I'm not crazy about this book but it definitely has some great content. More to the point, it's the only text on mathematical physics I could find that meets these two criteria: it's at a freshman / sophomore level, and it's recent enough that it uses modern notation.
- Course Grading
- Your grade in this course will be based on successful completion of the weekly homework assignments (35%), participation in the discussion sessions (10%), performance on a mid-term exam (15%), and performance on the final exam (40%).
- Homework due dates and time
- Homework is due at 11 am on Tuesdays.
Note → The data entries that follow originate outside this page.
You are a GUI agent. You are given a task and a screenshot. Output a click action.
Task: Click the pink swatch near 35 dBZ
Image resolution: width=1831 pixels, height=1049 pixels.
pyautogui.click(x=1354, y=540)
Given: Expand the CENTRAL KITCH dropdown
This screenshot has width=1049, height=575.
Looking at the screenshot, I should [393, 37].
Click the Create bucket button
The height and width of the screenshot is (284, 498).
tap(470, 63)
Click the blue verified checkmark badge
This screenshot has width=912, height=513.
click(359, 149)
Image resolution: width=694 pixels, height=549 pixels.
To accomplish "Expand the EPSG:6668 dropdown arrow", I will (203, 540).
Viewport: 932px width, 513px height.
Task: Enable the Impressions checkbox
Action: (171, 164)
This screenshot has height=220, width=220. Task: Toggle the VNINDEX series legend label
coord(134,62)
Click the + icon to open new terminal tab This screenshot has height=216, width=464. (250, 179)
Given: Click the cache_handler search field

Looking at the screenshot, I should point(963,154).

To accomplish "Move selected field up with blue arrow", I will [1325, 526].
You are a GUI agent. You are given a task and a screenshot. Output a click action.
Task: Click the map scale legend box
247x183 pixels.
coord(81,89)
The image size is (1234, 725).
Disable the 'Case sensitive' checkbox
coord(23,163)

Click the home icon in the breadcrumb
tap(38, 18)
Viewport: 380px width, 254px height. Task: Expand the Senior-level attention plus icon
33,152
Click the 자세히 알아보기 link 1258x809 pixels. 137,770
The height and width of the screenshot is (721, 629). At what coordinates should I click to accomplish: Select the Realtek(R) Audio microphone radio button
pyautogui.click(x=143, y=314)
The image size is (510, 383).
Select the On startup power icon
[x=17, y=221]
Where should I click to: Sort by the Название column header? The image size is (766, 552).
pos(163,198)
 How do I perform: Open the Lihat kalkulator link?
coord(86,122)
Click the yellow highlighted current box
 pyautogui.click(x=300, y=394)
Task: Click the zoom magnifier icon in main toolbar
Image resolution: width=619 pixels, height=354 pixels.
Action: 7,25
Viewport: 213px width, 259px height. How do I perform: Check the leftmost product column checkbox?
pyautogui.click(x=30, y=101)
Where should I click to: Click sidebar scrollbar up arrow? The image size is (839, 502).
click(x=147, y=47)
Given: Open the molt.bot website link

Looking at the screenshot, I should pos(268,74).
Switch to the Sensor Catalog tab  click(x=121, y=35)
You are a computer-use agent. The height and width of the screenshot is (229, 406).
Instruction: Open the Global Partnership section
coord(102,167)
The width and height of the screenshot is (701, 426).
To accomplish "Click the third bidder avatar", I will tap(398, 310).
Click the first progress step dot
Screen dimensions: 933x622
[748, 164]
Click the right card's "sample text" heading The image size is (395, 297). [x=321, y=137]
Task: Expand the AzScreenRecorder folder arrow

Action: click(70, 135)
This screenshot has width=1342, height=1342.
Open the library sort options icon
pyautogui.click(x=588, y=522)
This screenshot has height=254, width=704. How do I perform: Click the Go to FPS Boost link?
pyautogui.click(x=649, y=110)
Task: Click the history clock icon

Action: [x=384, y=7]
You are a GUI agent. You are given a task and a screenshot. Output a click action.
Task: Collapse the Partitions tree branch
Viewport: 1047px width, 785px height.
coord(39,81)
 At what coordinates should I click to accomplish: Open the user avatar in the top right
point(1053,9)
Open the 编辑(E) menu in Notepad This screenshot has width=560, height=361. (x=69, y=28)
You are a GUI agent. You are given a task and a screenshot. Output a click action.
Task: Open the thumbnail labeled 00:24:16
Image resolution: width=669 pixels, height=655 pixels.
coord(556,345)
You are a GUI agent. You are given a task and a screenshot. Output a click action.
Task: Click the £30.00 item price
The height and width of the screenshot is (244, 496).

Your solutions are to be deposited in the course homework box that is located on the second floor of Loomis Lab, at the entrance to the overpass to the Materials Research Lab (MRL) on the north side. The homework boxes are painted bright yellow; you can't miss them unless you are totally absorbed with texting or Angry Birds.
- Late Policy for Homework
- If you don't make the deadline, you lose 15% of your grade for each weekday that your homework is late. The graders check the homework box each day at 11 am; anything turned in after that time will belong to the following day's submissions. You cannot get any credit for homework that is more than six days late.
- Late Policy for Attendance at Discussion Sessions
- If you're 8 minutes or more late, you will receive only half credit for that week; if you are 15 minutes or more late you get zero credit.
- Conflict Exam Rules
- Physics 225 does not schedule conflict exam sittings. For final exams, the rules concerning conflicts are outlined in points (5) and (6) of the Student Code - Final Exam section. Point (5) describes the max-2-in-24hr rule: students are not required to take three exams in a 24 hour period. There is a strict order of precedence that determines which courses have to offer you a conflict exam if you have a scheduling collision
- . As Phys 225 runs a "non-combined" final and has a relatively small number of students compared with many other 1st or 2nd year classes, it is first in this order, i.e. you will take the conflict exam for your larger classes. If you have a final exam scheduling collision which is not resolved by these rules (e.g. two smaller / "non-combined" courses that collide), email the instructors from all of the courses involved at the same time so that they can work out among themselves who will give you a conflict sitting.